Hockey turned its back on me, hockey left me out in the cold. I took a few weeks to grieve until I remembered that Boston was also home to the Boston Blades. A women’s professional hockey team that played in the Canadian Women’s Hockey League. After a few weeks of emailing our league commissioner, and the team’s head coach Digit Murphy, I was granted a special circumstance rostered spot that only allowed me to dress for 8 games, after missing the player draft in May. Hockey was back in my life, and in my first season, I got my first point in 3 years. I had an assist on a goal, I was cutting down the left-hand side of the ice and threw a pass back door that Katka Mrazova was able to pop in. I was getting better every day playing with 9 players that went on to play on the USA Olympic team. I was playing faster hockey, I was practicing with better players, I was elevating my game as well as continuing to go to BU. I jumped ranks from College hockey to Pro hockey overnight. I was a consistent name on the Healthy Scratch roster, but I was a member of the team, and that was more than I got from BU. I did my job at practice and fought to make players better, challenge them and grow with them. That season we won the Clarkson Cup, and my name officially resides on the side of it. The Clarkson Cup sits right next to Lord Stanley in the hockey hall of fame.
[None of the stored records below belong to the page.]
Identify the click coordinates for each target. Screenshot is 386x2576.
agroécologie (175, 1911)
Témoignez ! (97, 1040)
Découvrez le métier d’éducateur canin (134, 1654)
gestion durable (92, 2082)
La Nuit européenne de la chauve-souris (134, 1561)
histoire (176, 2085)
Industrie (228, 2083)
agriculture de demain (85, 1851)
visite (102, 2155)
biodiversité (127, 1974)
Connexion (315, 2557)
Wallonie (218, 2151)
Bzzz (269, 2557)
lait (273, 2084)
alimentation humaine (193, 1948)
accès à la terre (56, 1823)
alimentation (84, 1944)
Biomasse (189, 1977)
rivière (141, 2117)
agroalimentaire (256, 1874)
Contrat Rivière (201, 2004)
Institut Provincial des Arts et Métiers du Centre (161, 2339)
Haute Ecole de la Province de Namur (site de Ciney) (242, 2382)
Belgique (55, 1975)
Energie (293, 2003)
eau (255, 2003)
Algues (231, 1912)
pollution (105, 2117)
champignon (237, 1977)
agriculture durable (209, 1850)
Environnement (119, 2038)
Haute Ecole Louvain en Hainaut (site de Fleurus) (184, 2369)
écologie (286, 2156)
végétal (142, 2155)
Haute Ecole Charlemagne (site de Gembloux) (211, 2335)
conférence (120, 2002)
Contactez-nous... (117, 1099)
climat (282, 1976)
After two seasons of the CWHL, I showed up to our first practice, got a look from my coach, and knew that at the end of practice I would be told that it was the end of the line for me. I’ve had that look before, I knew that look too well. Another door closing quickly another sign that I was just not what hockey needed. I took a year off from chasing my dreams to start a girl’s junior hockey league. I found myself constantly advocating for the betterment of women’s sports, trying to change and grow a sport that I loved so much. I wanted to see success for kids that didn’t have the best resources. I wanted to make a home for girls that couldn’t afford prep school like myself, and I succeeded. Midway through that year, I was approached by a former BU teammate Kaleigh Fratkin to try out for the National Women’s Hockey league. A professional women’s hockey league that was officially going to pay its players first, unlike my CWHL playing experience. I got a spark in my eye, and it ignited the fire in my stomach. I would try just one more time. I believed in the power of women’s hockey and I just had to give myself one more opportunity to pave and pioneer for the betterment of my sport.
I was offered an unpaid practice players position. I was offered a spot on a team located in southern Connecticut, a three-hour drive from my life in Boston Massachusetts, and as this story goes… I took it. I applied for full-time jobs, I packed my bags, I kissed my mom goodbye and I moved to southern CT. One of our players got hurt last season, so I played a fair amount. I was a quiet stay at home defender, I got no points and I loved every single moment of it. I was accepted into a hockey community with open arms, and the work I did outside of the rink was equally notable to the work I did on the ice. I was able to use my platform for philanthropy and bringing more respect to the name of Professional Women’s Ice Hockey. This is the beginning of my second season with the CT Whale; I have a full-time job, I am a fan favorite on social media, I often skip sleeping to help fight for the vitality of the league, I often do our Color Commentary when I healthy scratch, and I work the tireless job of being a practice player and ensuring my teammates are ready for puck drop. I have heard no so many times, had the door to hockey success slammed in my face so many times. I was cut twice, heartbroken by more healthy scratch reports, yet my name still resides in the Hockey Hall of Fame. So now, as we struggle for viewership, sponsorship, and acceptance in the professional sports community I laugh to myself at the journey I have had to see success. This is nothing. We will constantly fight for the platform to be heard and seen, Women’s Hockey will succeed. I will not let it fail.